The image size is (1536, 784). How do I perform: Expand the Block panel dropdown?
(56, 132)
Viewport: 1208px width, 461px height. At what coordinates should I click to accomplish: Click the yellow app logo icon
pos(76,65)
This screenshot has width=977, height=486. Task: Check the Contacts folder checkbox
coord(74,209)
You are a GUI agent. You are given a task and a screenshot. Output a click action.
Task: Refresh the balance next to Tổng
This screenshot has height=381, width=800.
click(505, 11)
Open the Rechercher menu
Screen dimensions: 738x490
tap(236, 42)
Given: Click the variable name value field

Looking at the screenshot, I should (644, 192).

_TASK DETAILS:_ All the records, from start to finish, are to be repeated exactly.

_EXERCISE ANSWER:_
The image size is (1536, 784). How do I perform: Expand the Block panel dropdown?
(56, 132)
Viewport: 1208px width, 461px height. At what coordinates should I click to accomplish: Click the yellow app logo icon
pos(76,65)
This screenshot has width=977, height=486. Task: Check the Contacts folder checkbox
coord(74,209)
You are a GUI agent. You are given a task and a screenshot. Output a click action.
Task: Refresh the balance next to Tổng
This screenshot has height=381, width=800.
click(505, 11)
Open the Rechercher menu
Screen dimensions: 738x490
tap(236, 42)
Given: Click the variable name value field

Looking at the screenshot, I should (644, 192).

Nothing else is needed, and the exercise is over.